# Farmtrac 360 DTC- Lost power to PTO, Dash, and Glow plugs



## gerald otoole

Does anyone know where the fuse(s) or fusable link would be that powers the glow plugs, PTO, etc.? The fuses on the firewall opposite the steering wheel are all good. Thanks


----------



## sixbales

Howdy Gerald, welcome to the tractor forum.

Does anything work in the electrical system work? A fusible link would protect the entire electrical system....shut off power to everything. It would be close to the battery in the in the 'hot' circuit. I have a little Kubota...the fusible link is a short fusible wire loop installed in a plug. Trace your battery (+) cable and then the hot wire connected to it. The link should be in installed in this wire.

You may have a faulty ground connection somewhere in your system. 

The keyswitch is common to items you mentioned....may be a faulty keyswitch.


----------



## gerald otoole

sixbales said:


> Howdy Gerald, welcome to the tractor forum.
> 
> Does anything work in the electrical system work? A fusible link would protect the entire electrical system....shut off power to everything. It would be close to the battery in the in the 'hot' circuit. I have a little Kubota...the fusible link is a short fusible wire loop installed in a plug. Trace your battery (+) cable and then the hot wire connected to it. The link should be in installed in this wire.
> 
> You may have a faulty ground connection somewhere in your system.
> 
> The keyswitch is common to items you mentioned....may be a faulty keyswitch.


Yes, the tractor cranks and starts if it's warm enough. It runs fine and the teach works. No other gauges work, the pto doesn't work, and the glow plugs do not work. The tractor is out at a friend's house and the weather is too cold to start it and get it home. The fuses on the firewall are good.

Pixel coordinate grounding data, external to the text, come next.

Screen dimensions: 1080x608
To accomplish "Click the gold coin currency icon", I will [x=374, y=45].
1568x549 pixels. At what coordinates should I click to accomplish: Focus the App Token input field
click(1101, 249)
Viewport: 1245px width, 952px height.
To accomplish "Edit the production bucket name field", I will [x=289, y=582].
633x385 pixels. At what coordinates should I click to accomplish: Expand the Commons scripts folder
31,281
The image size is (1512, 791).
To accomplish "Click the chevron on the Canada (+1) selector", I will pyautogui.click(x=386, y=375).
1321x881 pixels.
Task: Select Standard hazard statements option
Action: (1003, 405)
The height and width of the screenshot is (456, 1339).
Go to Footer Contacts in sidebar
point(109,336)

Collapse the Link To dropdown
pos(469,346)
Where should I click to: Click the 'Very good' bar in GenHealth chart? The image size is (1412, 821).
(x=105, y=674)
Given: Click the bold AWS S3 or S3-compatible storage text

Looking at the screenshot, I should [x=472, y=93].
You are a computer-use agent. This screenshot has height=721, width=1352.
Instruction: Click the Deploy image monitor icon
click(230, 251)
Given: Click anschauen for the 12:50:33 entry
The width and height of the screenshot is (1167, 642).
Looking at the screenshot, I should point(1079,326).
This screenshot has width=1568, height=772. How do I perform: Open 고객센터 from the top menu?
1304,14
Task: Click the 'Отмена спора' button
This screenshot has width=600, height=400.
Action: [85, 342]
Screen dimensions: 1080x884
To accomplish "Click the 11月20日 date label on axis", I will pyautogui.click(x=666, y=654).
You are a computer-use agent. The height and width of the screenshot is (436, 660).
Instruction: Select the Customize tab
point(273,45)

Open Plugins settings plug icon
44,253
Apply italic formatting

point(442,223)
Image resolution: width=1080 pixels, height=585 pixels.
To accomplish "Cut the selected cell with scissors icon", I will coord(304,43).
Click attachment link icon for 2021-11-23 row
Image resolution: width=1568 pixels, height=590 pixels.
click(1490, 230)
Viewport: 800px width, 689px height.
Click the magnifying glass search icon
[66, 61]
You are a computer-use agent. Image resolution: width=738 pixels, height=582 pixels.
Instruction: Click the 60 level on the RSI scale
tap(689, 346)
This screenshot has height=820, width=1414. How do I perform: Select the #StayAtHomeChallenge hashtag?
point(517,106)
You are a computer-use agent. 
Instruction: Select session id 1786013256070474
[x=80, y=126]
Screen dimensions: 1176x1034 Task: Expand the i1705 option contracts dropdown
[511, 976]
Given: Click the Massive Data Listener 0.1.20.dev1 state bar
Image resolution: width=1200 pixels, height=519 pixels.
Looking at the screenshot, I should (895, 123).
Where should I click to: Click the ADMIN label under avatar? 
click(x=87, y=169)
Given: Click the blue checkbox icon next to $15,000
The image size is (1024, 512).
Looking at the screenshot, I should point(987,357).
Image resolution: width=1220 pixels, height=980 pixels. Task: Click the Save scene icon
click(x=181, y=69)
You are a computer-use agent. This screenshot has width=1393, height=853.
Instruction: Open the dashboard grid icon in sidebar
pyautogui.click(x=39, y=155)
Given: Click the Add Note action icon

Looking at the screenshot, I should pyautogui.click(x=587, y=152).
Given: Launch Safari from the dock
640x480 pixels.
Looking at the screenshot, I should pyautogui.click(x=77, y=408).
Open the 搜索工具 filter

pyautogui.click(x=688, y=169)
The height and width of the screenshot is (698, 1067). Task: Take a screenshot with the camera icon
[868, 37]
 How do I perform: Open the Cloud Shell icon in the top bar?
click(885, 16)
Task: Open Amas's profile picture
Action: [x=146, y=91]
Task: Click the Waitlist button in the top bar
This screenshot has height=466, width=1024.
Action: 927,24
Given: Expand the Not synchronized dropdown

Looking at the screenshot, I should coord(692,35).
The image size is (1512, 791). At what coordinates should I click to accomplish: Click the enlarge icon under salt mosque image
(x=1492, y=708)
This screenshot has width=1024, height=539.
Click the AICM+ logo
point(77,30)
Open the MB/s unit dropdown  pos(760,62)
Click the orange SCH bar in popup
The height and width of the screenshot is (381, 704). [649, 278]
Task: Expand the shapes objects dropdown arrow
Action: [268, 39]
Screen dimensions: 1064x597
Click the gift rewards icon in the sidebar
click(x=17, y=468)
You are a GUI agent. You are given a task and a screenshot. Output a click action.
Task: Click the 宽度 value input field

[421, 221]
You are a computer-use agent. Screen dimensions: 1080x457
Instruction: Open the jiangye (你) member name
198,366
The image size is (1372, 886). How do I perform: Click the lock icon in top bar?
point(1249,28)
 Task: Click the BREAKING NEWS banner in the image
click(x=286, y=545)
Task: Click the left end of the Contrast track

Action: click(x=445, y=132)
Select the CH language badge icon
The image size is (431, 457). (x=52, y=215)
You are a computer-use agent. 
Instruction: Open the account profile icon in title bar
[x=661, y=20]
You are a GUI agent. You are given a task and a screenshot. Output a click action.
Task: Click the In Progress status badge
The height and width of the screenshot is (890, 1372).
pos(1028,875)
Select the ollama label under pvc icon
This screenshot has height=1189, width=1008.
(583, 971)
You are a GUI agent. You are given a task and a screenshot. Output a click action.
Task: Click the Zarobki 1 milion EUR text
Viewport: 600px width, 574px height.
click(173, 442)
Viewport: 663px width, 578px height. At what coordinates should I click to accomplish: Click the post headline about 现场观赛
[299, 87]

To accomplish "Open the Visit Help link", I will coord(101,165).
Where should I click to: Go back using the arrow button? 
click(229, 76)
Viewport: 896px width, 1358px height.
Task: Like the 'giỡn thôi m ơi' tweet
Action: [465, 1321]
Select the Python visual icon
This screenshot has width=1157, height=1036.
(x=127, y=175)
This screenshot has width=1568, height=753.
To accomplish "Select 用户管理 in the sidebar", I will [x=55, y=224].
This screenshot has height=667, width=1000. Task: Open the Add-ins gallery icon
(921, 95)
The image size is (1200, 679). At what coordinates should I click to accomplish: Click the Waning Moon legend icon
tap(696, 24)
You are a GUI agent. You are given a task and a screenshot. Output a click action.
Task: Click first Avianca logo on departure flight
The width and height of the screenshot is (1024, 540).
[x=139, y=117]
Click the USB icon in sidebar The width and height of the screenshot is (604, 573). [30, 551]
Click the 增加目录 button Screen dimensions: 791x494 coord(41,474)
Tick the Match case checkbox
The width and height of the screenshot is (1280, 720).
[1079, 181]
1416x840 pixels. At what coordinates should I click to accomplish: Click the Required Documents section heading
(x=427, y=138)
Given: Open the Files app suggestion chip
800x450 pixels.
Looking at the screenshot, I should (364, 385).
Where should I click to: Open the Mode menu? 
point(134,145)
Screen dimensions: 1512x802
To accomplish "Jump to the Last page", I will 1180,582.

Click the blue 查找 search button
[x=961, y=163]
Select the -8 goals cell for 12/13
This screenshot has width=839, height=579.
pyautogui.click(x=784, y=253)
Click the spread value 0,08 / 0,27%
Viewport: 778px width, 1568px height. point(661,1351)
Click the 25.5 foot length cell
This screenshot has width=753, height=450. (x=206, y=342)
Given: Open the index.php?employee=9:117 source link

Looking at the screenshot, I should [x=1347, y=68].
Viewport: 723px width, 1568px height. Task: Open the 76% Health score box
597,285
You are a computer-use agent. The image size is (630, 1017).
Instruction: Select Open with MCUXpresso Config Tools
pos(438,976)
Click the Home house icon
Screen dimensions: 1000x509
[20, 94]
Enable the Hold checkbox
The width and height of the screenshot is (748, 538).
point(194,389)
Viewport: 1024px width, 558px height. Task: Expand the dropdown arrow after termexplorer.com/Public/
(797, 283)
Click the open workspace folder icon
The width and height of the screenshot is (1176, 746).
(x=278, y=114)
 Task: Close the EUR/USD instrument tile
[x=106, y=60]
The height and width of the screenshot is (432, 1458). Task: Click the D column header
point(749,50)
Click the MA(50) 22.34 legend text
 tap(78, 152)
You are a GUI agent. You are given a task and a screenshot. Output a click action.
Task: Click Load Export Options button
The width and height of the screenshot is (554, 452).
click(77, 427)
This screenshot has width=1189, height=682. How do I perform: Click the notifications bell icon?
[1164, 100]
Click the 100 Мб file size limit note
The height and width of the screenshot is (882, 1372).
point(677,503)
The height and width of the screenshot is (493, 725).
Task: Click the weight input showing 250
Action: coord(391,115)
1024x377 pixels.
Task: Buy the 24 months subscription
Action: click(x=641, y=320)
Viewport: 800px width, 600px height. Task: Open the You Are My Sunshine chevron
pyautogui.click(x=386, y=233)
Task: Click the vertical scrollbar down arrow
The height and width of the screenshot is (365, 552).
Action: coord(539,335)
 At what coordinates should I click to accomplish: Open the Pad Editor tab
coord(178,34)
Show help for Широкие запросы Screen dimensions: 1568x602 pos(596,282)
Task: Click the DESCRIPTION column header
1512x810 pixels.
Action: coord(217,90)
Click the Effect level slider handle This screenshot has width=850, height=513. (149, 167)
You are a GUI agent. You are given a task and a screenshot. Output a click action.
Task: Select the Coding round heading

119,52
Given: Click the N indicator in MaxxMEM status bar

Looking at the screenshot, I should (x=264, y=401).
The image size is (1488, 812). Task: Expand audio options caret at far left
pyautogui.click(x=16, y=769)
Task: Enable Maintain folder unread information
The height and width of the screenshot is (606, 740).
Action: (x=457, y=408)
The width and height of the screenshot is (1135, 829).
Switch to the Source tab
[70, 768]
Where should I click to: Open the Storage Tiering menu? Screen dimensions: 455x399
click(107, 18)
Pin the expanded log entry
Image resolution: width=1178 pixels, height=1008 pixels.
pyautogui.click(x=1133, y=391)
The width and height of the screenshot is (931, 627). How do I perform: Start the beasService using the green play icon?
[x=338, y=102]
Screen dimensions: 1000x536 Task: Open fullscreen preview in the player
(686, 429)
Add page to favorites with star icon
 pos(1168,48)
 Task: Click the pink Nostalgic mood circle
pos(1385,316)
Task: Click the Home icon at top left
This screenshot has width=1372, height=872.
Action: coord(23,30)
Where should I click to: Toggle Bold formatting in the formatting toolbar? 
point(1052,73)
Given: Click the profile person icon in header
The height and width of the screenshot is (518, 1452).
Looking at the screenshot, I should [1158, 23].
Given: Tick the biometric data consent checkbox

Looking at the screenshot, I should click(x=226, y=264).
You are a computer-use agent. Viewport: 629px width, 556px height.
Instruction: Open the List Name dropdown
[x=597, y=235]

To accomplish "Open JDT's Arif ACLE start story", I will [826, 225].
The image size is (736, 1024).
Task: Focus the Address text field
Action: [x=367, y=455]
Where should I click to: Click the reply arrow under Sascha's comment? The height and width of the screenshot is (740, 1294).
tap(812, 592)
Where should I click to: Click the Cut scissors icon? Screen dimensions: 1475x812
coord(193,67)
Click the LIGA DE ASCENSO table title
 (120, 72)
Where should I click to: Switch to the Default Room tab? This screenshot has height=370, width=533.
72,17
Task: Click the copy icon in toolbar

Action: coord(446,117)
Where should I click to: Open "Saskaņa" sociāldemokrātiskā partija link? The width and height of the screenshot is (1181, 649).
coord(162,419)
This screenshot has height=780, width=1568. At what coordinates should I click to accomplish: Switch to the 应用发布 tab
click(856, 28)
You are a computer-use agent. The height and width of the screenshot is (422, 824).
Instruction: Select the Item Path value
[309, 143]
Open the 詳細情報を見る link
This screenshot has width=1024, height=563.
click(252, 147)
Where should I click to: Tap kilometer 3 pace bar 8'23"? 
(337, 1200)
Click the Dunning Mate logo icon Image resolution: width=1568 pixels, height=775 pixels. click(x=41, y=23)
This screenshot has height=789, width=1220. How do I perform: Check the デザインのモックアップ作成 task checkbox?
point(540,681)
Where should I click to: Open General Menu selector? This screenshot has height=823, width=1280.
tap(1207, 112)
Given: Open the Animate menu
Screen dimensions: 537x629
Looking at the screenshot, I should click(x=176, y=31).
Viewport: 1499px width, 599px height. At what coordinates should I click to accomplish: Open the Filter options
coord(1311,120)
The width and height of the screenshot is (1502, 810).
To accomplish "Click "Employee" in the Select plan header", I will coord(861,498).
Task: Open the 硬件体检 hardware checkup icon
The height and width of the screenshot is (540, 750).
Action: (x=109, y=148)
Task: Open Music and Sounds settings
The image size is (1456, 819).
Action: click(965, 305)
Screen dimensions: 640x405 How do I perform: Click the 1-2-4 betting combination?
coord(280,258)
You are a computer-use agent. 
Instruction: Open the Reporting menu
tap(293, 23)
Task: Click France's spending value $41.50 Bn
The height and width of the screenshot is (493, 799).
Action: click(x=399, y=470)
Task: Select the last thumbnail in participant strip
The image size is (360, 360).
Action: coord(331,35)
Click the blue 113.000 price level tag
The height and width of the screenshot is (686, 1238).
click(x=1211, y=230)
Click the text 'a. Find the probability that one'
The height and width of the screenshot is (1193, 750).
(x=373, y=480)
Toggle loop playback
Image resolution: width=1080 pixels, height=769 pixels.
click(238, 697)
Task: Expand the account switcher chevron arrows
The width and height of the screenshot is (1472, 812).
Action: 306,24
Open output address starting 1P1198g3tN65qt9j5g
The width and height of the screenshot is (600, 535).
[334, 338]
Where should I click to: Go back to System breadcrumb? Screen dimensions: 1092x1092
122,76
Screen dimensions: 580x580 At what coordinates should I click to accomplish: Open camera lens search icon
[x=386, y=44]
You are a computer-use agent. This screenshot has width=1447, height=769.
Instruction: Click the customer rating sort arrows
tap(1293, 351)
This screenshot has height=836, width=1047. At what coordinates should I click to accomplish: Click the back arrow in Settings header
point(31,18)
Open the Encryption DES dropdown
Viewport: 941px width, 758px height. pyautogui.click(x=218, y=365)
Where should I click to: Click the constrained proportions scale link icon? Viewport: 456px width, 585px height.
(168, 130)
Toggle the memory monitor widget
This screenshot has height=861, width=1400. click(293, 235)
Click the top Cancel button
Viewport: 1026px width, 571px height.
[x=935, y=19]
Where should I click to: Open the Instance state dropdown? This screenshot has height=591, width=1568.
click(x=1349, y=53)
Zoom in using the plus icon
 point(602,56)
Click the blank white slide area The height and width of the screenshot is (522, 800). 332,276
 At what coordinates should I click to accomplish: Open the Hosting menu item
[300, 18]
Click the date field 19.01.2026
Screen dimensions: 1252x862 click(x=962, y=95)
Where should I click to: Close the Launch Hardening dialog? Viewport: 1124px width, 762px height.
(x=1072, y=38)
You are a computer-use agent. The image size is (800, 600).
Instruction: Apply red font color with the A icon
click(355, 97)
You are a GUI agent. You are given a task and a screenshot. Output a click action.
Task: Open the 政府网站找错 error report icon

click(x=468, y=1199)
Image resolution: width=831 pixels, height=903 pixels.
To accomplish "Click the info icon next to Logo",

Nothing is listed as power to the pto or glow plugs though. Thank you for helping.


----------



## gerald otoole

gerald otoole said:


> Yes, the tractor cranks and starts if it's warm enough. It runs fine and the teach works. No other gauges work, the pto doesn't work, and the glow plugs do not work. The tractor is out at a friend's house and the weather is too cold to start it and get it home. The fuses on the firewall are good. Nothing is listed as power to the pto or glow plugs though. Thank you for helping.


Auto corrected "tach" to teach. Sorry. The tach works


----------



## willys55

run a jumper wire to the glow plugs so that it starts and drive it home.

Then you have two options, using a meter, verify that you have power leaving the fuse block by flipping it over if you need too and checking at the terminals. Then check that each relay in the relay pack has two things....1) battery (+) power at one terminal at all times on each relay, and 2) battery (+) on each relay with the key in the "run" position. If not, trace the wire...if you do then check that each relay operates by jumping across the supply and ground connections for the relay, if it clicks then you know that the ground works, if no click check ground and verify it is good, then swap relay if it does


----------



## BigT

Follow your positive battery cable to the starter solenoid. Typically, at that connection, there is a wire connected to provide power to the rest of the tractor. A fusible link looks like a wire, but will disintegrate if too much current goes through it. Look it over carefully, and check for electrical continuity thru this wire. 

Also, if you have been working in brush, crawl under the tractor and look for wires pulled from connections.


----------



## gerald otoole

willys55 said:


> run a jumper wire to the glow plugs so that it starts and drive it home.
> 
> Then you have two options, using a meter, verify that you have power leaving the fuse block by flipping it over if you need too and checking at the terminals. Then check that each relay in the relay pack has two things....1) battery (+) power at one terminal at all times on each relay, and 2) battery (+) on each relay with the key in the "run" position. If not, trace the wire...if you do then check that each relay operates by jumping across the supply and ground connections for the relay, if it clicks then you know that the ground works, if no click check ground and verify it is good, then swap relay if it does


Thanks, I'll try this tomorrow!


----------



## gerald otoole

BigT said:


> Follow your positive battery cable to the starter solenoid. Typically, at that connection, there is a wire connected to provide power to the rest of the tractor. A fusible link looks like a wire, but will disintegrate if too much current goes through it. Look it over carefully, and check for electrical continuity thru this wire.
> 
> Also, if you have been working in brush, crawl under the tractor and look for wires pulled from connections.


Thank you! I am taking my trailer, a meter, wire, etc tomorrow.


----------



## Pint2301

gerald otoole said:


> Thank you! I am taking my trailer, a meter, wire, etc tomorrow.


I know this is several years old but I am having the exact same issue. Accidentally hook the jumper cables up backwards and fried the fuse link. Getting power to the tractor but no glow plugs etc. starts and runs if it’s warm enough. Curious what you found. Thanks!


----------